President Barack Obama’s 2012 budget almost triples U.S. loan guarantees for nuclear power-plant construction, funds development of a new breed of smaller reactors and spends more on “breakthrough” energy research.
The Energy Department would get $29.5 billion, a 12 percent increase, to support Obama’s proposed “clean-energy standard,” which requires 80 percent of U.S. electricity to come from low- pollution sources by 2035, according to the fiscal 2012 budget released today. The proposed standard is part of Obama’s policy “to ensure strong American leadership in the clean-energy economy,” according to the budget plan.
A program that guarantees as much as $18.5 billion in loans for construction of nuclear reactors would expand by $36 billion in 2012, to backstop $54.5 billion in lending. An initiative to develop designs for “small modular reactors” would get $67 million.
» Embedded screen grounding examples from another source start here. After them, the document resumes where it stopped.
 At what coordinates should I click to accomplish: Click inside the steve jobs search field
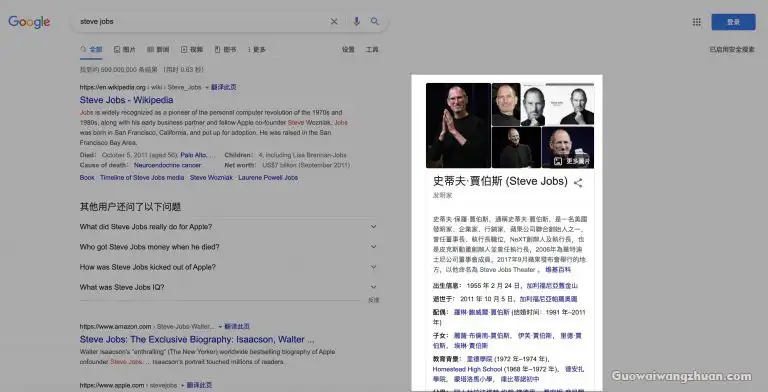click(201, 22)
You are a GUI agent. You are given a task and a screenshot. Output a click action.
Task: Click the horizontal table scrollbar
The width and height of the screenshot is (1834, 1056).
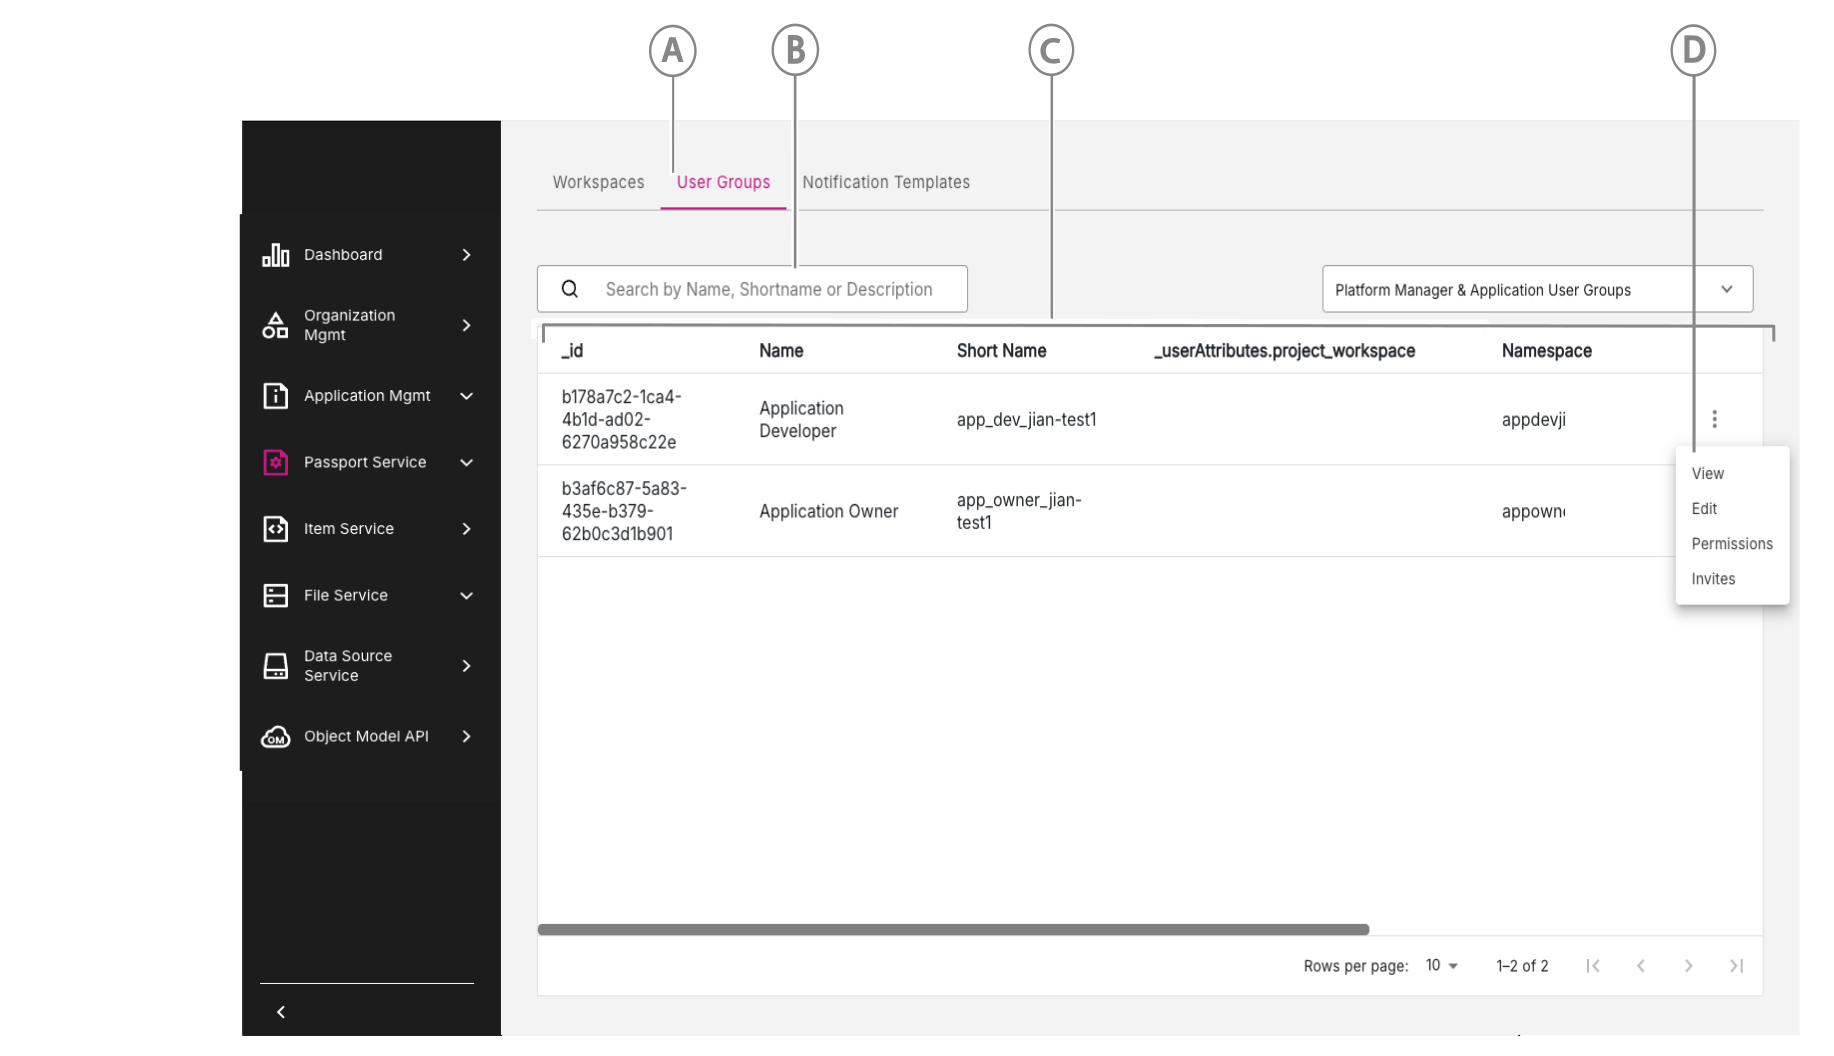click(952, 930)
Such reactors would be about a third the size of those now used by U.S. power companies, according to the department.
“We don’t think nuclear loan guarantees are a very good bet,” given the industry’s history of cost overruns, said Robert Cowin, a Washington representative for the Union of Concerned Scientists based in Cambridge, Massachusetts. “The $36 billion the president has proposed is excessive.”
Obama’s budget, which requires approval by Congress, would also expand loan guarantees for energy-efficiency and renewable- energy programs by as much as $2 billion. . . .
Obama also proposed a $36 billion expansion in nuclear loan guarantees last year for fiscal 2011. Congress failed to pass a budget last year, and lawmakers have been funding the federal government with a series of stop-gap spending measures, or continuing resolutions, which haven’t expanded the nuclear loan- guarantee program.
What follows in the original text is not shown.